Texto de origem:
Essa estratégia durou pouco. Em março de 2015, um juiz de Frankfurt estabeleceu que todos os motoristas do Uber precisavam ter permissão oficial para trabalhar. Apesar da decisão, o serviço continuou a operar com preços baixos - por um tempo. Em maio, a empresa fechou o UberPop em todo o país para oferecer apenas serviços licenciados. (A empresa também oferecia um serviço de chofer de luxo em Frankfurt desde o começo de 2014.)

Foi nesse momento que o afastamento de operadores de táxi como Kurt acabaram com o Uber. Como a empresa já havia se antagonizado com os motoristas locais por priorizar o serviço de preços baixos, não conseguiu persuadir taxistas licenciados em número suficiente para trabalhar para ela, mesmo depois de oferecer pagamento por suas licenças e ajuda com outros custos legais que chegavam até a US$ 400 para novos motoristas, de acordo com vários grupos de taxistas locais e legisladores.

Dados fornecidos:

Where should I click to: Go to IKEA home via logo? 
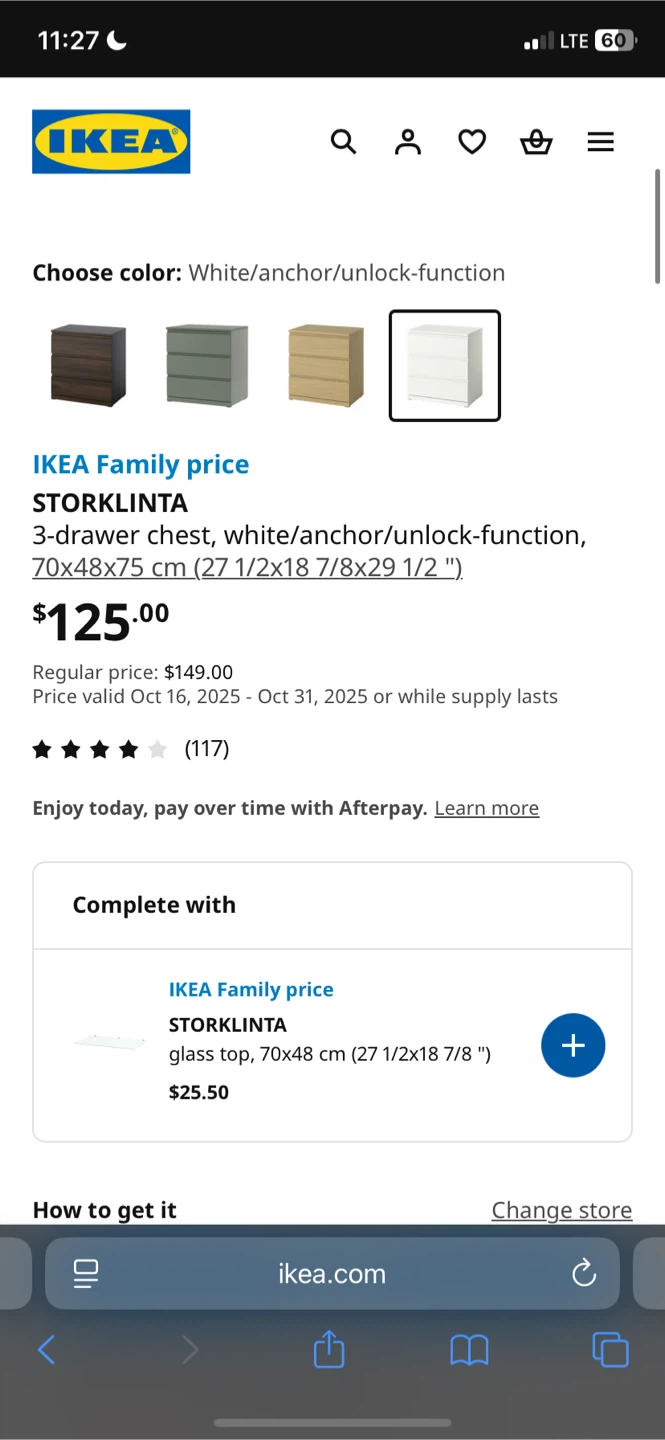point(111,141)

Complete o seguinte:
[a] Edite o texto sobre o Uber em Frankfurt: reproduza tudo desde "Essa estratégia durou" até "começo de 2014.)", trocando "maio" por "junho".
[b] Por favor, retome o texto sobre o Uber em Frankfurt e prossiga a partir da última frase apresentada.

Respostas do exercício:
[a]
Essa estratégia durou pouco. Em março de 2015, um juiz de Frankfurt estabeleceu que todos os motoristas do Uber precisavam ter permissão oficial para trabalhar. Apesar da decisão, o serviço continuou a operar com preços baixos - por um tempo. Em junho, a empresa fechou o UberPop em todo o país para oferecer apenas serviços licenciados. (A empresa também oferecia um serviço de chofer de luxo em Frankfurt desde o começo de 2014.)

[b]
As táticas agressivas do Uber também afastaram clientes em potencial como Andreas Mueller, analista financeiro que testou o serviço em Frankfurt depois de usar o Uber em uma viagem de negócios para Chicago. Mueller diz que gostou da conveniência de pagar por meio do celular, mas que ficou contra a empresa depois de ler que ela havia continuado a operar, violando ordens do tribunal, e que não contratava diretamente seus motoristas, que são independentes.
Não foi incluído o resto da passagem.